(Task objective) Beginning with the line that includes "The height and width of the screenshot is (687, 1222)." and ending with the last line of the entries below, set down each line exactly; include no pictures.

(Stored data entries)
•••

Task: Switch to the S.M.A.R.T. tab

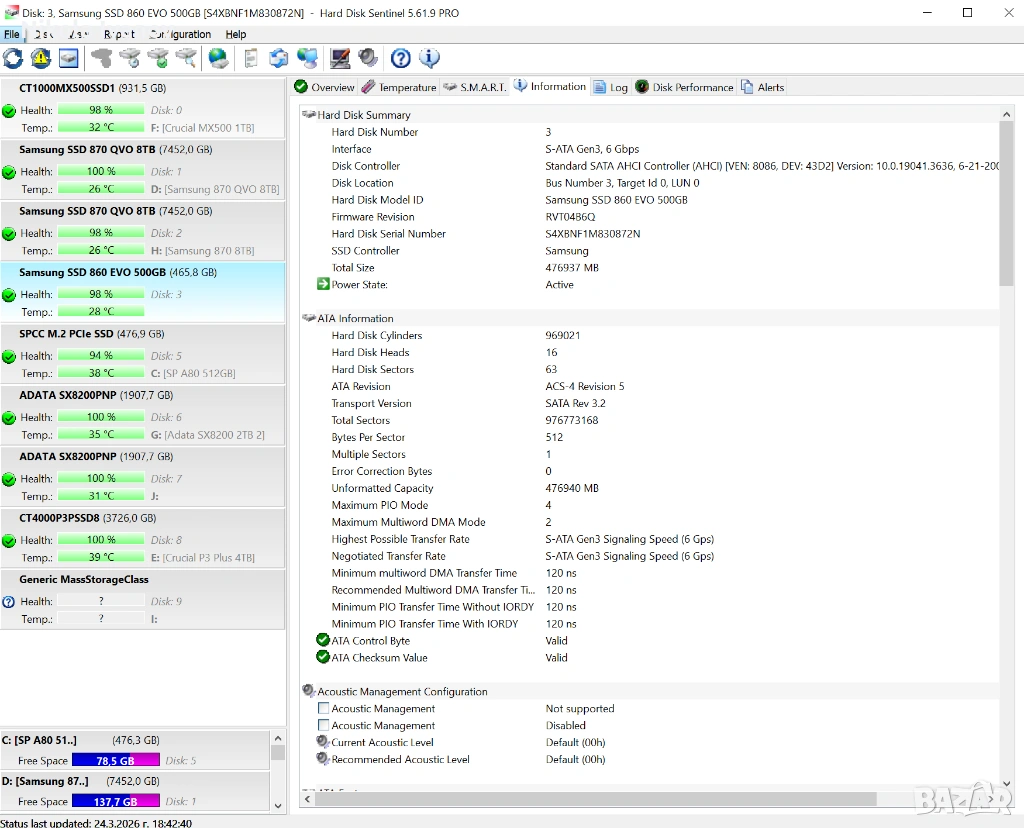Action: pyautogui.click(x=475, y=87)

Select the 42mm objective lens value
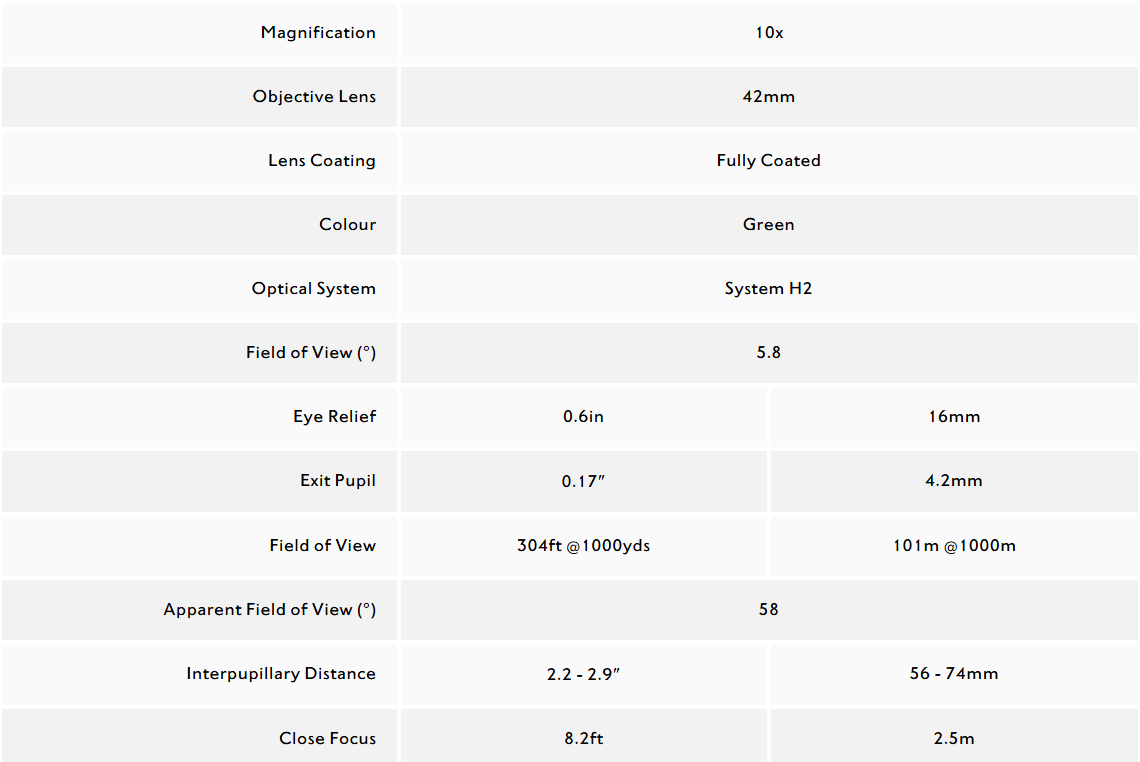pyautogui.click(x=768, y=97)
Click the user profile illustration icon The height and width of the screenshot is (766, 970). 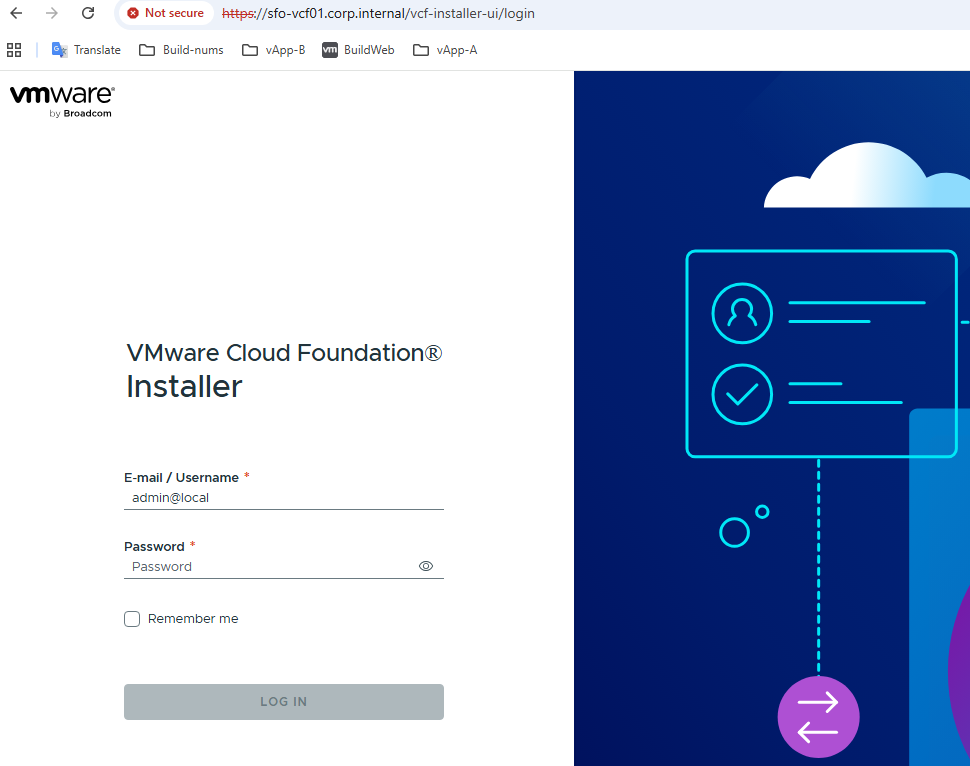coord(742,314)
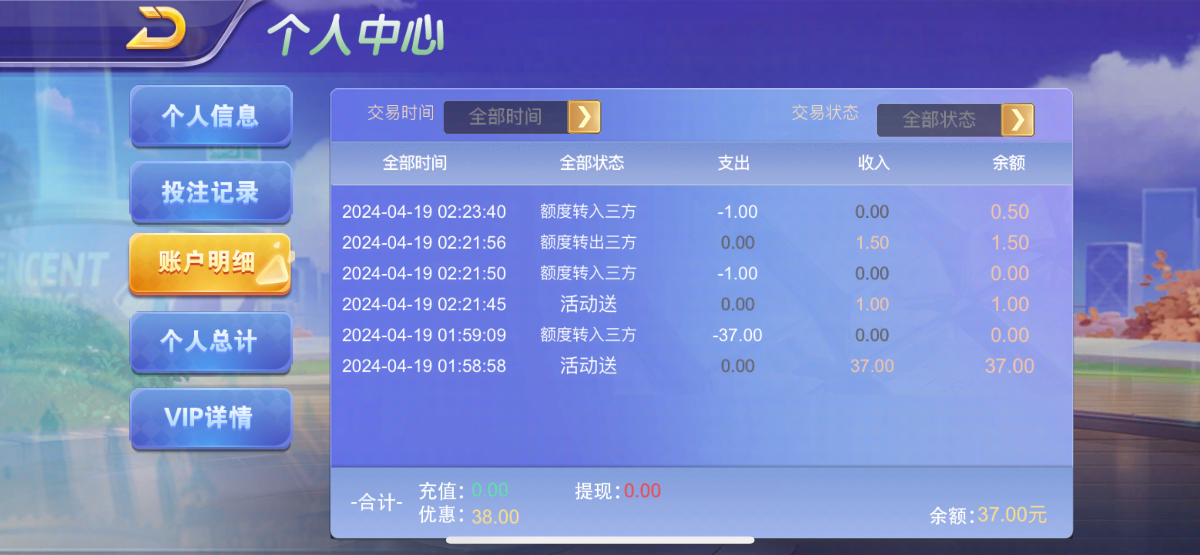Image resolution: width=1200 pixels, height=555 pixels.
Task: Go to the 个人总计 tab
Action: point(210,342)
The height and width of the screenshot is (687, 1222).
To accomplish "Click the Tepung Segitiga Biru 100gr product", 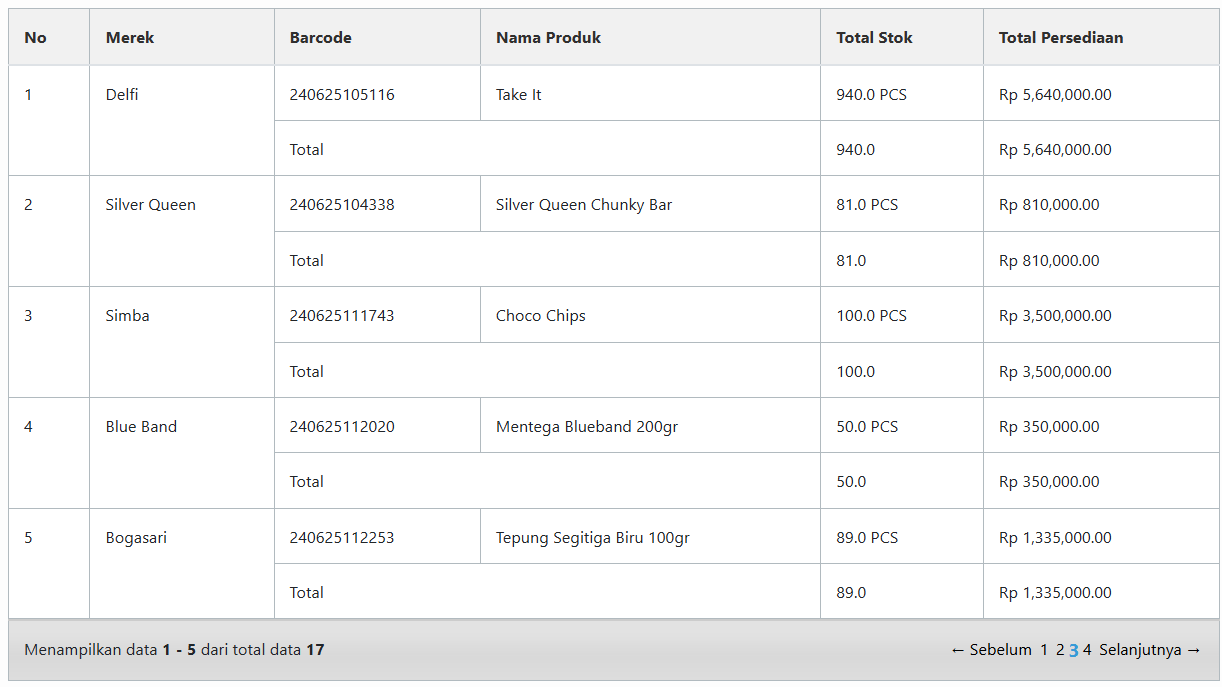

•••

(Solution to this problem)
The height and width of the screenshot is (687, 1222).
To accomplish "Click the Tepung Segitiga Biru 100gr product", 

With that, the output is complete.